Por supuesto, la denuncia presidencial ha motivado una oleada de críticas de quienes consideran indispensable al Coneval porque se requiere evaluar lo evaluable, para lo cual –agregan– lo mejor es que exista un organismo independiente de la entidad evaluada. El argumento parece impecable, pero tiene sus asegunes.
Quien revise la estructura y funcionamiento de otras entidades con autonomía hallará que ahí se reproducen las lacras de las entidades públicas a evaluar: burocratismo, ineficiencia, corrupción o multiplicidad de funciones. Por supuesto, nadie ignora que se deben crear empleos, pero lo menos que se puede pedir es que toda plaza laboral tenga algún sentido, funciones precisas y sueldos justos.
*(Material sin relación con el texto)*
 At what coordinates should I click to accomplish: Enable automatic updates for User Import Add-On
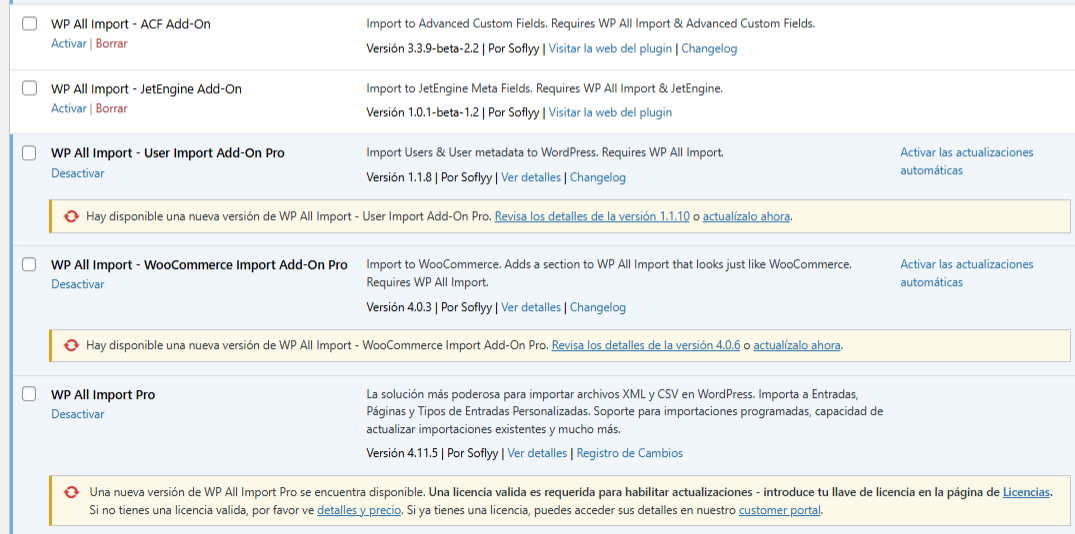(x=966, y=161)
El asunto de los sueldos se cuece aparte. En los entes autónomos los ejecutivos ganaban y ganan sumas ofensivas. Por citar un caso, al crearse el IFE los legisladores decidieron que cada consejero debía ganar igual que un ministro de la Suprema Corte. Por fortuna aquello no llegó a concretarse, aunque por lo menos en el papel ganaban más que el presidente de la República (¿Ya no?). Como mero detalle, el despedido director del Coneval mostró un comprobante de sus percepciones del mes de abril, por supuesto con un ingreso ligeramente inferior al de AMLO. Si hubiera exhibido uno de 2018 se vería que ganaba casi 200 mil pesos al mes.
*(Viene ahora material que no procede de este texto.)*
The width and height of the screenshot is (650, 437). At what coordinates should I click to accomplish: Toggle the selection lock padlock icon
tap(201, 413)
Los organismos autónomos son hijos de la desconfianza o la inoperancia. Si las instituciones encargadas de realizar una función tuercen su cometido, se corrompen, mienten o no cumplen, desde hace varios sexenios lo más fácil ha sido crear entidades que deben hacer lo que no hacen otras dependencias.
El Instituto Federal Electoral nació porque la Comisión Federal Electoral era una simple dependencia de la Secretaría de Gobernación, mera ventanilla de quejas de la oposición, pues el gobierno y el PRI tenían en sus manos el padrón electoral, el otorgamiento de registro a los partidos, y la expedición de identificaciones comiciales –ni credenciales había–, el absoluto control de las casillas y el nombramiento de sus integrantes, así como las diversas variantes de voto fraudulento y, si todo fallaba, ahí estaban El Meme Garza González y otros émulos del mago Merlín para que en un acto de alquimia hicieran ganar al PRI.
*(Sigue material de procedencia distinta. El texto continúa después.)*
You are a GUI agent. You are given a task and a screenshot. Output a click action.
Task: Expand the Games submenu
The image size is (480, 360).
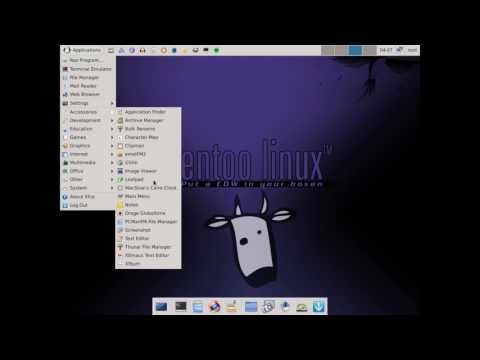[x=88, y=137]
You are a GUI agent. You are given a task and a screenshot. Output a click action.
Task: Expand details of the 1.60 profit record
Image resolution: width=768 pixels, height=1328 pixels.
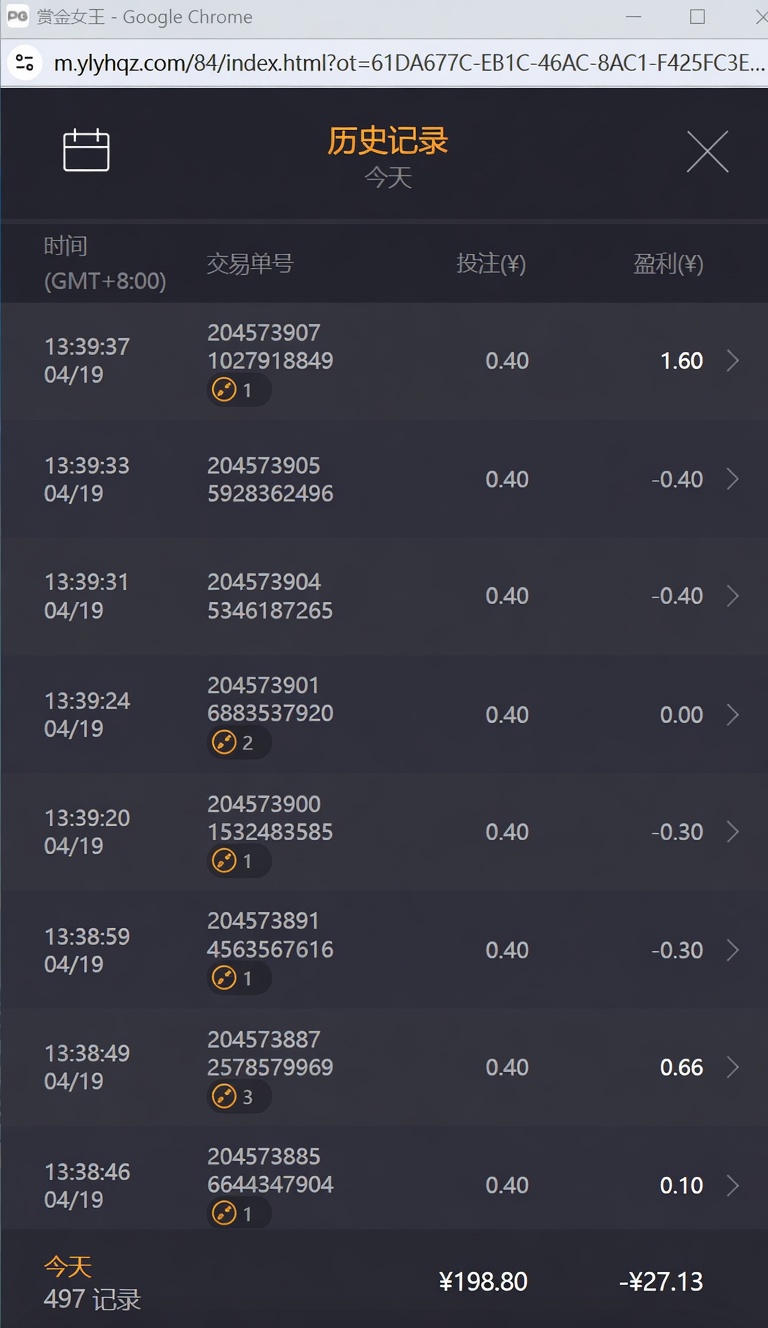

Otro órgano autónomo que era y sigue siendo necesario es la Comisión Nacional de Derechos Humanos. En un país donde priva la cultura del abuso, donde los cuerpos armados despliegan excesos punibles y el Ministerio Público o las fiscalías lo mismo que los jueces exhiben todos los días inoperancia y su corrupción, la única posibilidad que tienen los ciudadanos de hallar justicia es la CNDH, hoy confrontada con el Ejecutivo, lo que, no olvidemos, está en su razón de ser.
La creación de entidades autónomas parece plausible, pero no lo es, pues los contribuyentes pagan por ese desbarajuste. Si se suprimen tales organismos –la mayoría al menos– nadie los va a llorar, porque se supone que hacen lo que debe hacer directamente el Poder Ejecutivo, que para contrapesos ya tiene a la hasta ahora inútil Secretaría de la Función Pública y –se supone– a los poderes Legislativo y Judicial que deberían funcionar realmente como contrapesos, algo que no le gusta a ningún gobernante. Ese es el problema.